Discussion in 'Amps and Cabs [BG]' started by Woodboy, Apr 6, 2004.

  1. Woodboy


    Jun 9, 2003
    St. Louis, MO
    My dealer used this term and it doesn't make sense to me. I think he wanted me to buy a cab that has been on the floor for a while. Say you've got two cabs, one rated at 250 watts and the other rated at 400 watts. The sensitivity is the same at 103db. If you hook up a 300W amp to either cab and don't run the amp to clipping, there should be no difference, (other than the different character of the cabs), right? To me a good analogy is this: If you drive a Ford Pinto and a Ferrari, which have different "power handling" abilities, at 50 miles per hour, both will do just fine. It is when you ask the Pinto to go 100 m.p.h. that it will suffer. As I understand power ratings, they are derived in the lab by passing voltages thru the speaker and seeing how much can pass without damage. It is not measured as a program measurement, meaning real music being amplified. (Some might call amplified music an oxymoron :) ) If you want to fill an auditorium with bass, you need a high power amp and a high power speaker. If you want to fill a small club with bass, you need a medium power amp and can use a high power speaker, if you like the sound of it best. Right?
  2. JMX

    JMX Vorsprung durch Technik

    Sep 4, 2000
    Cologne, Germany
    There is a phenomenon like that, but you usually find it with blown tweeters on stereos during a party, for example.

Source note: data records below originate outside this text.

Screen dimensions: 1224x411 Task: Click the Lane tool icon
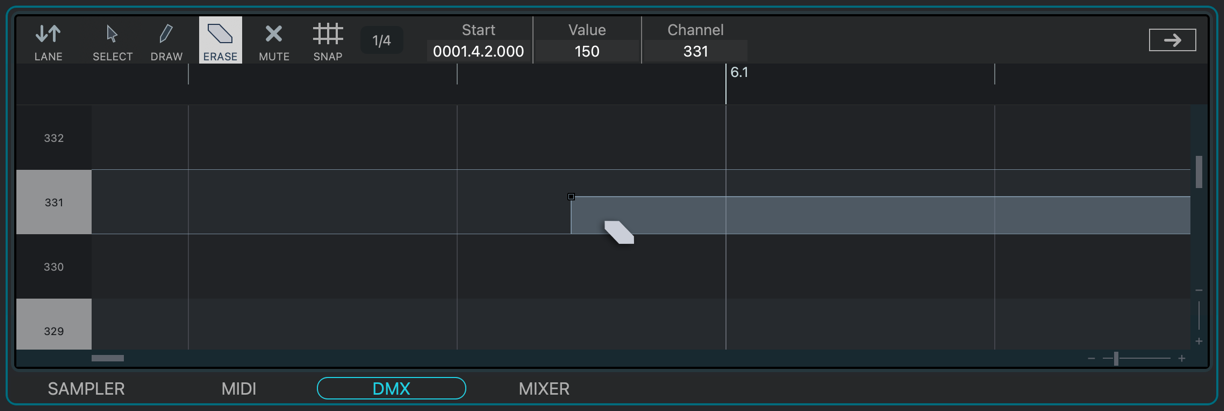point(48,41)
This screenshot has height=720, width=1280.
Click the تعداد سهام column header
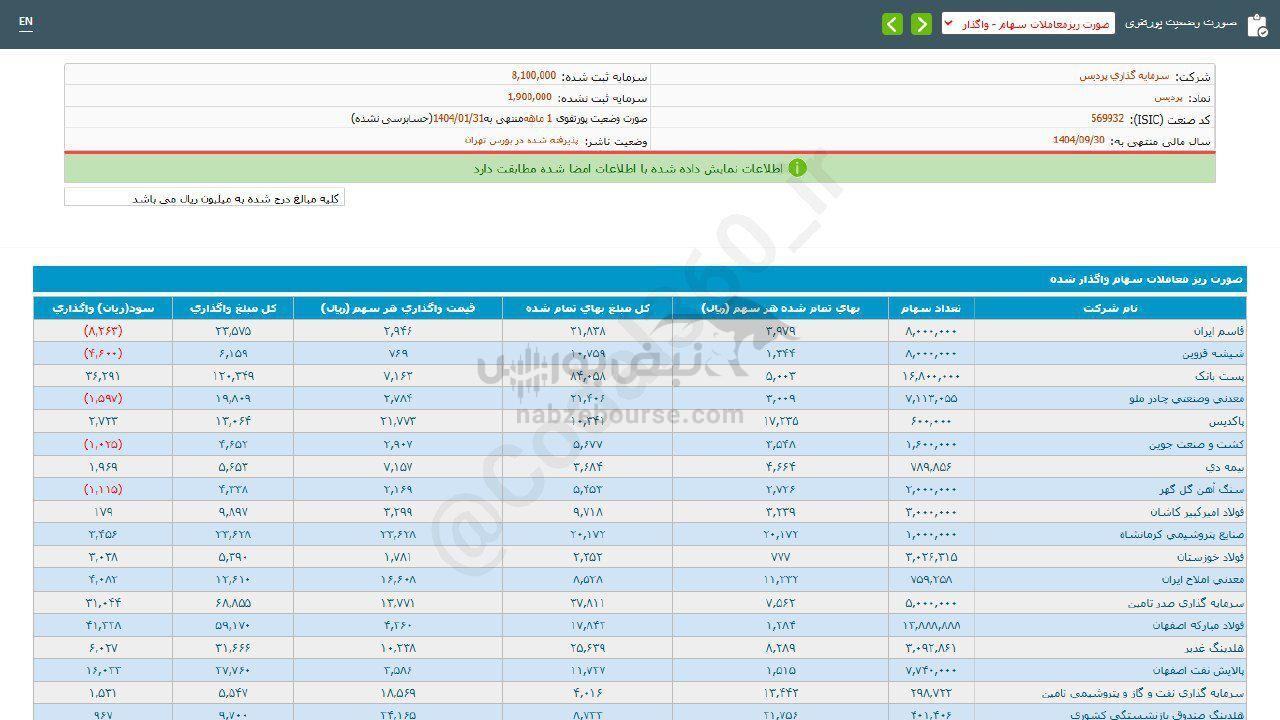pos(930,308)
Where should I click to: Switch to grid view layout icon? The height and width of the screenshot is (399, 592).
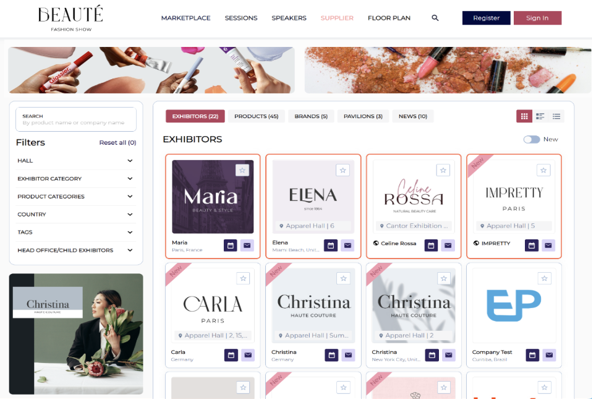coord(524,116)
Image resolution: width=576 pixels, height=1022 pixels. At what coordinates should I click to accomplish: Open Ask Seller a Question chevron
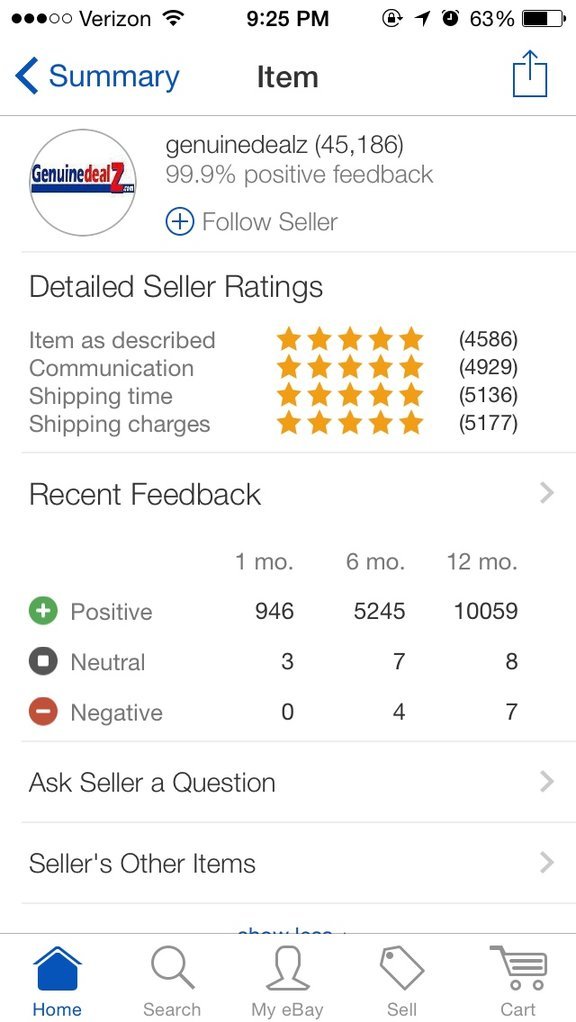[x=547, y=781]
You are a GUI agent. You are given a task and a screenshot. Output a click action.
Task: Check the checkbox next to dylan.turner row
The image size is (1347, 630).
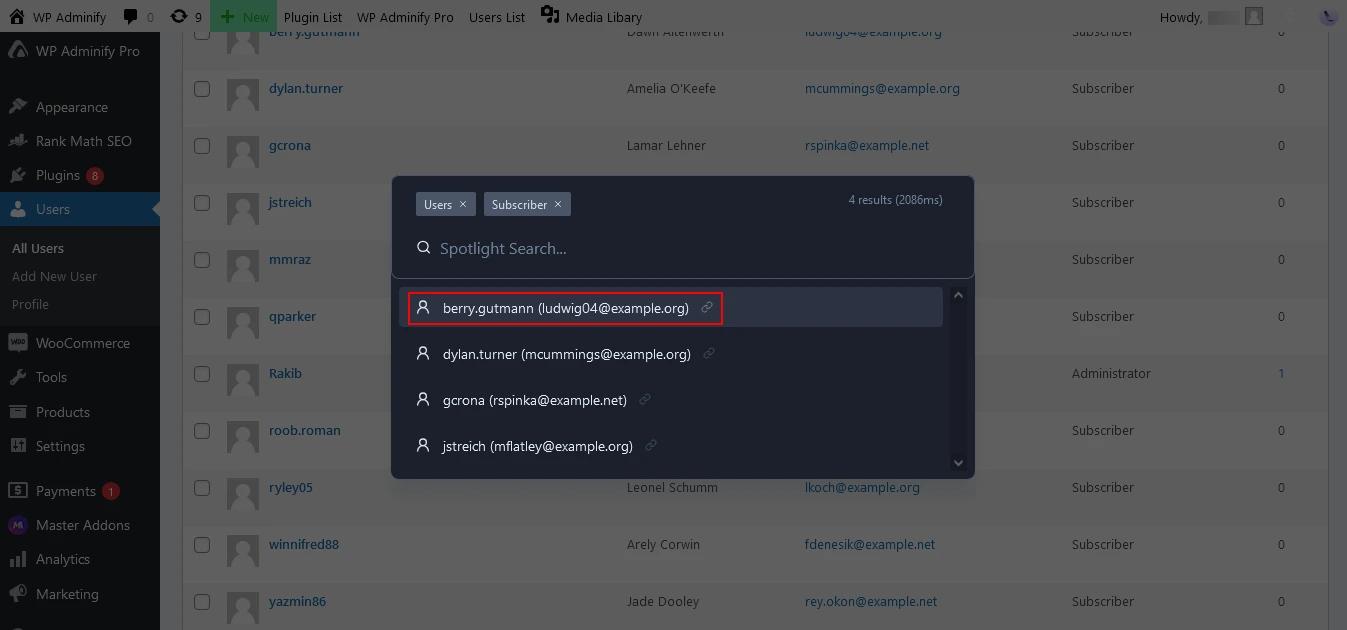point(202,88)
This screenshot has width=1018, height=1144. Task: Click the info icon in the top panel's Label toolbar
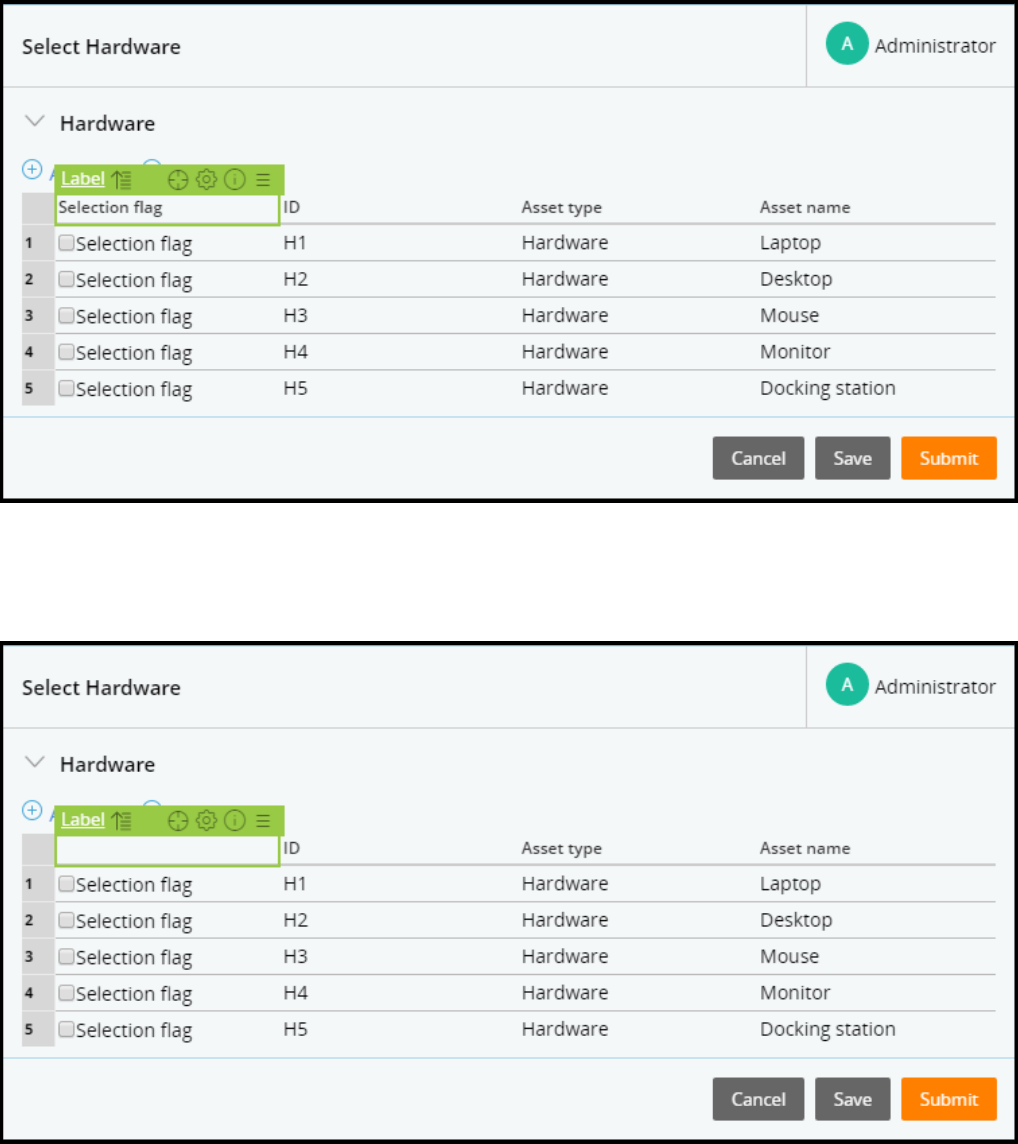click(x=234, y=180)
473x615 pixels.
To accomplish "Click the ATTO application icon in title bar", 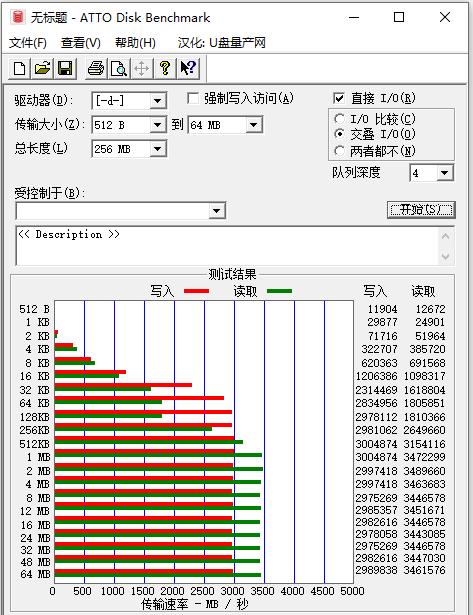I will [x=18, y=18].
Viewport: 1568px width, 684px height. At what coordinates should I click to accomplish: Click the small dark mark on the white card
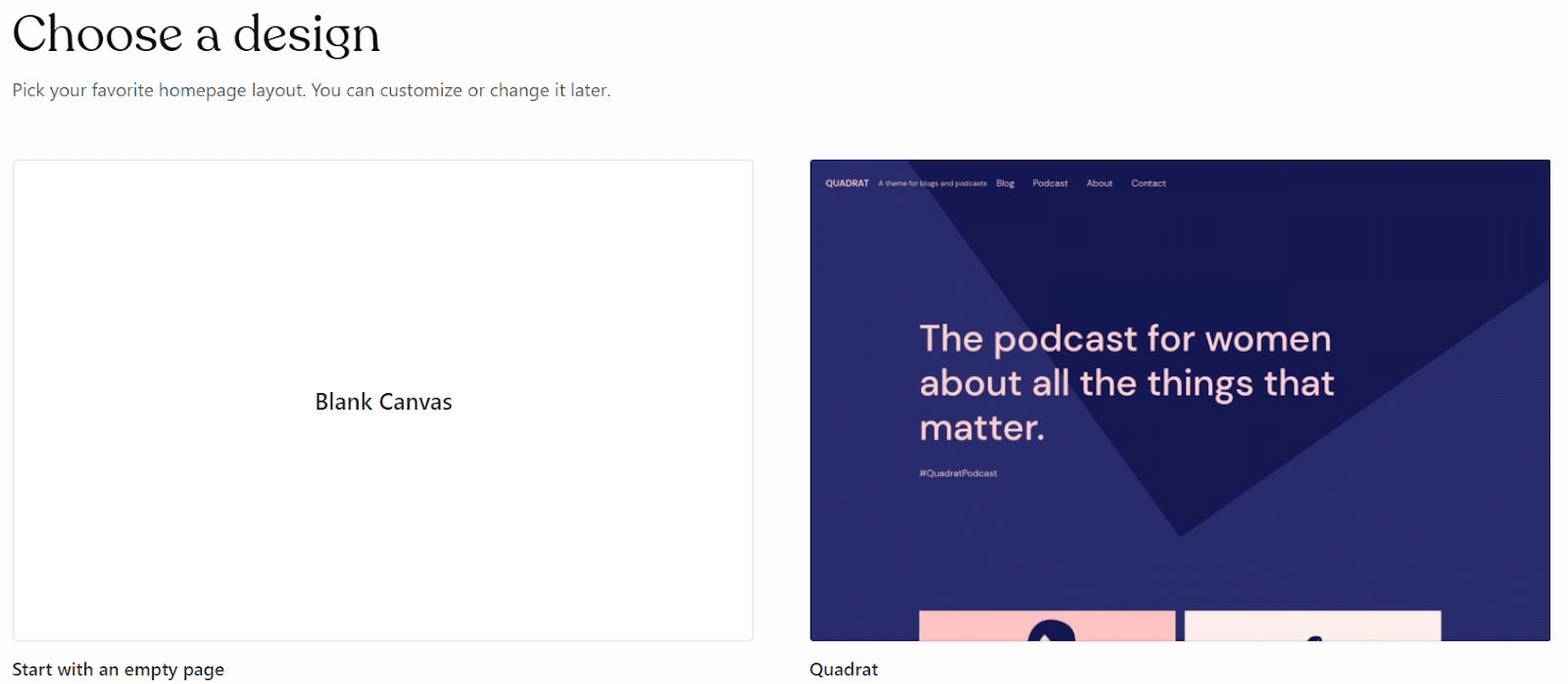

    I think it only very rarely happens with bass speakers, if you blow a speaker there it's usually something other than underpowering.
  3. No, you've got it right. There's no such thing as underpowering a speaker in any meaningful sense. You can only be underpowered for your playing situation. In the scenario you mentioned, with the two cabs of equal efficiency but different power handling, if 300 W is enough to get the job done comfortably, without tapping out, then you *cannot be underpowered*, regardless of what the cab rating is. In this setting, there is no intrinsic benefit to be derived from a lower cab power handling rating in and of itself. Such a rating usually works fine, but it doesn't make anything better.

    Conversely, if 300 W isn't enough to get the job done with either of those two cabs of equal efficiency, and you're hitting the amp's limits, you must, by definition, be underpowered for your playing situation, *regardless of whether the cab is rated for more than the amp or less.* Here too, you get no intrinsic benefit from having a cab whose power handling is lower than the amp's output. You won't always experience damage with a lower cab rating, but you certainly won't have any special protection against it either; if anything, you'll be more at risk, not less, because less hardy (i.e., lower-rated) components will probably start to get damaged earlier when you push an amp harder, all else being equal.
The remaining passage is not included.